Plus de 7 millions et demi de francs de bénéfice, plus de 6 millions placés en réserve, et 12,5 millions consacrés à la réduction de la dette. Les excellents résultats d'exploitation des chemins de fer fribourgeois (GFM) en 1998 sont surprenants pour une entreprise présentée au bord de la faillite au Grand Conseil l'hiver dernier.

Les députés avaient alors voté, sans trop rechigner, un crédit d'assainissement de 11 millions destiné à effacer les investissements hasardeux de la fin des années 80 et du début des années 90 réalisés par l'ancien directeur André Genoud, actuellement sous enquête pénale.

Une confiance regagnée

Cette soudaine amélioration des résultats s'explique principalement par une diminution des charges, notamment de la masse salariale, par la suppression d'une quarantaine d'emplois en deux ans, soit 10% des effectifs. Une gestion plus efficace, grâce à l'introduction d'une comptabilité analytique, a également permis de regagner la confiance de l'Office fédéral des transports et d'augmenter de 3 millions les indemnités publiques.

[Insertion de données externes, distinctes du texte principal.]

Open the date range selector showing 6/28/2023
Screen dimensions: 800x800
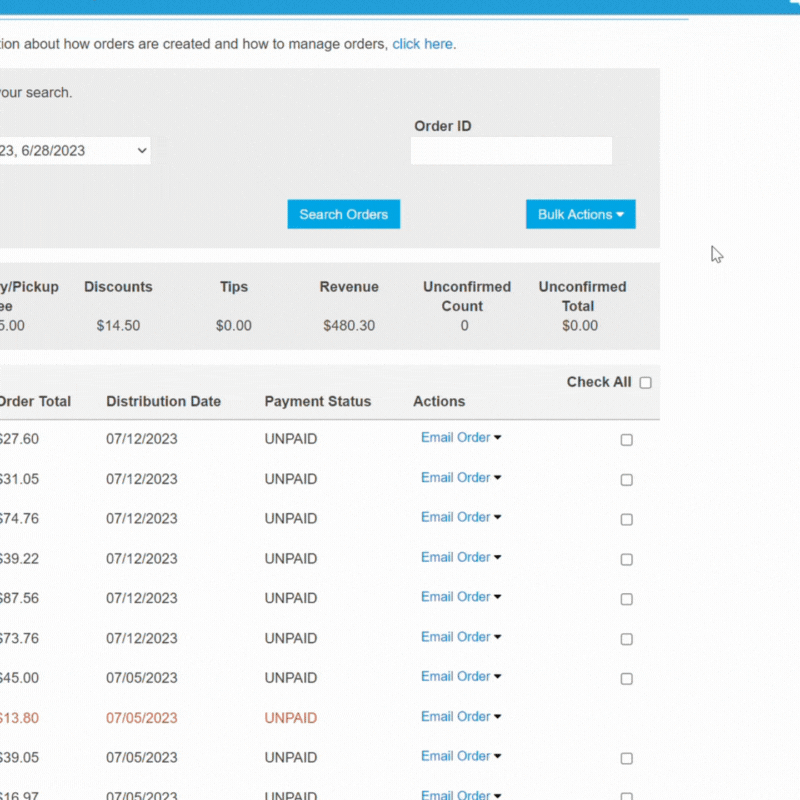click(75, 150)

Le bénéfice comptable des GFM doit en effet être relativisé puisque 60% des recettes proviennent d'indemnités versées par les pouvoirs publics, par ailleurs actionnaires de la société. L'amélioration des résultats et l'argent public tiré des opérations d'assainissement permettront notamment d'acheter une cinquantaine d'autobus. Les GFM gèrent des lignes ferroviaires et routières sur l'ensemble du territoire du canton. La compagnie a transporté 8,8 millions de personnes en 1998, dont 23% par le rail. W. B.